-------- DATA FOR THE TASK --------
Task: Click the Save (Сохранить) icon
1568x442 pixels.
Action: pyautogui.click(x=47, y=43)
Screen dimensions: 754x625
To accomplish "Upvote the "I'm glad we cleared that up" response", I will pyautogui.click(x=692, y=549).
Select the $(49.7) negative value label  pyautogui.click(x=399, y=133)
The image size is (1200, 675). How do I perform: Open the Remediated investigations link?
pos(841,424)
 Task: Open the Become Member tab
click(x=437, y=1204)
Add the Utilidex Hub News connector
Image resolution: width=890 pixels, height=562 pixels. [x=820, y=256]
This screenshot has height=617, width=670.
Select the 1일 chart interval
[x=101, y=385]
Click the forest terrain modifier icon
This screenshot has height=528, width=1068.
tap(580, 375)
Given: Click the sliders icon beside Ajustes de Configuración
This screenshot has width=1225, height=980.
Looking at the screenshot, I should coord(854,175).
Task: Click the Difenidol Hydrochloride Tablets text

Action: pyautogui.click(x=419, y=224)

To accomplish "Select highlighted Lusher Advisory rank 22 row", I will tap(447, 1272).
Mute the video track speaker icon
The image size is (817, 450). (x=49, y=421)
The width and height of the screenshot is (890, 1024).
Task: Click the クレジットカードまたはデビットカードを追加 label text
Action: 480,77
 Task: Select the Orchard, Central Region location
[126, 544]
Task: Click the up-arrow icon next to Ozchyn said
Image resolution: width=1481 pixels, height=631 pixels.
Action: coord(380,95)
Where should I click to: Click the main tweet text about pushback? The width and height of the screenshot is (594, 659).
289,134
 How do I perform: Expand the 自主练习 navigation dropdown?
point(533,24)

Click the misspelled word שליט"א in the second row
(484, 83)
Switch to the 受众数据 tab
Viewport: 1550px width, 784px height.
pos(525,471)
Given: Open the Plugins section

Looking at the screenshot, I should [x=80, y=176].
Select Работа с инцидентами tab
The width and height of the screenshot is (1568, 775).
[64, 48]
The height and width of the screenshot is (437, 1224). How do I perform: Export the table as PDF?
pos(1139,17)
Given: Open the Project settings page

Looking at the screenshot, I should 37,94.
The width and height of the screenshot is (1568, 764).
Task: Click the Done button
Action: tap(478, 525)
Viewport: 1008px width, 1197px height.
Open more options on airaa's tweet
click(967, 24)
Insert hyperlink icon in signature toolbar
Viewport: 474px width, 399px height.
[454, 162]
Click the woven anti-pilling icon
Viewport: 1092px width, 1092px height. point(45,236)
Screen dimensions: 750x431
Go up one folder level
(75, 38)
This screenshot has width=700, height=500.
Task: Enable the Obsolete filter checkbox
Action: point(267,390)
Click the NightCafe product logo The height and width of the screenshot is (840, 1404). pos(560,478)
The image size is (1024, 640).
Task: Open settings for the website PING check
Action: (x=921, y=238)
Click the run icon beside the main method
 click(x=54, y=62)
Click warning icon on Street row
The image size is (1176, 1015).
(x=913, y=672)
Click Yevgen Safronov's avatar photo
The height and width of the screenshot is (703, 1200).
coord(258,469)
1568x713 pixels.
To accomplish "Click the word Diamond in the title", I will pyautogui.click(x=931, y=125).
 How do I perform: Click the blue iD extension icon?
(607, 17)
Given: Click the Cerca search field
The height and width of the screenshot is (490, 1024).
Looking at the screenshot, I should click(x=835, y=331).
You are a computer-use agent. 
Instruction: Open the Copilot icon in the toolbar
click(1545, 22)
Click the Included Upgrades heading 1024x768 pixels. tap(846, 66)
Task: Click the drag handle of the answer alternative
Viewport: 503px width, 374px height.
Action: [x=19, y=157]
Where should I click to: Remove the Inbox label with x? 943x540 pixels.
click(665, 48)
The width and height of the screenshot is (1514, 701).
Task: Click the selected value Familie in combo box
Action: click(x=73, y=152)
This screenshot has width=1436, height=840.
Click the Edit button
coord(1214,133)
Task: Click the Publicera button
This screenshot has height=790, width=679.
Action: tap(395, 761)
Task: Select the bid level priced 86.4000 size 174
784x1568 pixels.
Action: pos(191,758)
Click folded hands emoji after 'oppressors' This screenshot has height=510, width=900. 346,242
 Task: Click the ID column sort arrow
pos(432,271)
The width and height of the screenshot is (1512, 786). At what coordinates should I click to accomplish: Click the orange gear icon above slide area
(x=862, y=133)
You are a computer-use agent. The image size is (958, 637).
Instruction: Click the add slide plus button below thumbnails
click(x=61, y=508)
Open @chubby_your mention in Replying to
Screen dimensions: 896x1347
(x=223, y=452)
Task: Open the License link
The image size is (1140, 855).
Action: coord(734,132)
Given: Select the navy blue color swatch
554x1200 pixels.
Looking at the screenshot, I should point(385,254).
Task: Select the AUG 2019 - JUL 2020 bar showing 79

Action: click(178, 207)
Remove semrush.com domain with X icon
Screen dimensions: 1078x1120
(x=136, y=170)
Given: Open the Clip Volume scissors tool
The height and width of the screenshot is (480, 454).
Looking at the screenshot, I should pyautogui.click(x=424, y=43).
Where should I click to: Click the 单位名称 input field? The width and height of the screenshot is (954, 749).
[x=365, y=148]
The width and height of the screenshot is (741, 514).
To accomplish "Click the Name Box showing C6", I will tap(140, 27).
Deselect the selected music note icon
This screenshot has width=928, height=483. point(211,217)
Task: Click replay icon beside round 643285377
--------
**YOUR OBJECTIVE**
Take the entries above and transcribe them exactly.

**RESPONSE FOR THIS EXERCISE**
Task: Click the Save (Сохранить) icon
1568x442 pixels.
Action: pyautogui.click(x=47, y=43)
Screen dimensions: 754x625
To accomplish "Upvote the "I'm glad we cleared that up" response", I will pyautogui.click(x=692, y=549).
Select the $(49.7) negative value label  pyautogui.click(x=399, y=133)
The image size is (1200, 675). How do I perform: Open the Remediated investigations link?
pos(841,424)
 Task: Open the Become Member tab
click(x=437, y=1204)
Add the Utilidex Hub News connector
Image resolution: width=890 pixels, height=562 pixels. [x=820, y=256]
This screenshot has height=617, width=670.
Select the 1일 chart interval
[x=101, y=385]
Click the forest terrain modifier icon
This screenshot has height=528, width=1068.
tap(580, 375)
Given: Click the sliders icon beside Ajustes de Configuración
This screenshot has width=1225, height=980.
Looking at the screenshot, I should coord(854,175).
Task: Click the Difenidol Hydrochloride Tablets text

Action: pyautogui.click(x=419, y=224)

To accomplish "Select highlighted Lusher Advisory rank 22 row", I will tap(447, 1272).
Mute the video track speaker icon
The image size is (817, 450). (x=49, y=421)
The width and height of the screenshot is (890, 1024).
Task: Click the クレジットカードまたはデビットカードを追加 label text
Action: 480,77
 Task: Select the Orchard, Central Region location
[126, 544]
Task: Click the up-arrow icon next to Ozchyn said
Image resolution: width=1481 pixels, height=631 pixels.
Action: coord(380,95)
Where should I click to: Click the main tweet text about pushback? The width and height of the screenshot is (594, 659).
289,134
 How do I perform: Expand the 自主练习 navigation dropdown?
point(533,24)

Click the misspelled word שליט"א in the second row
(484, 83)
Switch to the 受众数据 tab
Viewport: 1550px width, 784px height.
pos(525,471)
Given: Open the Plugins section

Looking at the screenshot, I should [x=80, y=176].
Select Работа с инцидентами tab
The width and height of the screenshot is (1568, 775).
[64, 48]
The height and width of the screenshot is (437, 1224). How do I perform: Export the table as PDF?
pos(1139,17)
Given: Open the Project settings page

Looking at the screenshot, I should 37,94.
The width and height of the screenshot is (1568, 764).
Task: Click the Done button
Action: tap(478, 525)
Viewport: 1008px width, 1197px height.
Open more options on airaa's tweet
click(967, 24)
Insert hyperlink icon in signature toolbar
Viewport: 474px width, 399px height.
[454, 162]
Click the woven anti-pilling icon
Viewport: 1092px width, 1092px height. point(45,236)
Screen dimensions: 750x431
Go up one folder level
(75, 38)
This screenshot has width=700, height=500.
Task: Enable the Obsolete filter checkbox
Action: point(267,390)
Click the NightCafe product logo The height and width of the screenshot is (840, 1404). pos(560,478)
The image size is (1024, 640).
Task: Open settings for the website PING check
Action: (x=921, y=238)
Click the run icon beside the main method
 click(x=54, y=62)
Click warning icon on Street row
The image size is (1176, 1015).
(x=913, y=672)
Click Yevgen Safronov's avatar photo
The height and width of the screenshot is (703, 1200).
coord(258,469)
1568x713 pixels.
To accomplish "Click the word Diamond in the title", I will pyautogui.click(x=931, y=125).
 How do I perform: Click the blue iD extension icon?
(607, 17)
Given: Click the Cerca search field
The height and width of the screenshot is (490, 1024).
Looking at the screenshot, I should click(x=835, y=331).
You are a computer-use agent. 
Instruction: Open the Copilot icon in the toolbar
click(1545, 22)
Click the Included Upgrades heading 1024x768 pixels. tap(846, 66)
Task: Click the drag handle of the answer alternative
Viewport: 503px width, 374px height.
Action: [x=19, y=157]
Where should I click to: Remove the Inbox label with x? 943x540 pixels.
click(665, 48)
The width and height of the screenshot is (1514, 701).
Task: Click the selected value Familie in combo box
Action: click(x=73, y=152)
This screenshot has width=1436, height=840.
Click the Edit button
coord(1214,133)
Task: Click the Publicera button
This screenshot has height=790, width=679.
Action: tap(395, 761)
Task: Select the bid level priced 86.4000 size 174
784x1568 pixels.
Action: pos(191,758)
Click folded hands emoji after 'oppressors' This screenshot has height=510, width=900. 346,242
 Task: Click the ID column sort arrow
pos(432,271)
The width and height of the screenshot is (1512, 786). At what coordinates should I click to accomplish: Click the orange gear icon above slide area
(x=862, y=133)
You are a computer-use agent. The image size is (958, 637).
Instruction: Click the add slide plus button below thumbnails
click(x=61, y=508)
Open @chubby_your mention in Replying to
Screen dimensions: 896x1347
(x=223, y=452)
Task: Open the License link
The image size is (1140, 855).
Action: coord(734,132)
Given: Select the navy blue color swatch
554x1200 pixels.
Looking at the screenshot, I should point(385,254).
Task: Select the AUG 2019 - JUL 2020 bar showing 79

Action: click(178, 207)
Remove semrush.com domain with X icon
Screen dimensions: 1078x1120
(x=136, y=170)
Given: Open the Clip Volume scissors tool
The height and width of the screenshot is (480, 454).
Looking at the screenshot, I should pyautogui.click(x=424, y=43).
Where should I click to: Click the 单位名称 input field? The width and height of the screenshot is (954, 749).
[x=365, y=148]
The width and height of the screenshot is (741, 514).
To accomplish "Click the Name Box showing C6", I will tap(140, 27).
Deselect the selected music note icon
This screenshot has width=928, height=483. point(211,217)
Task: Click replay icon beside round 643285377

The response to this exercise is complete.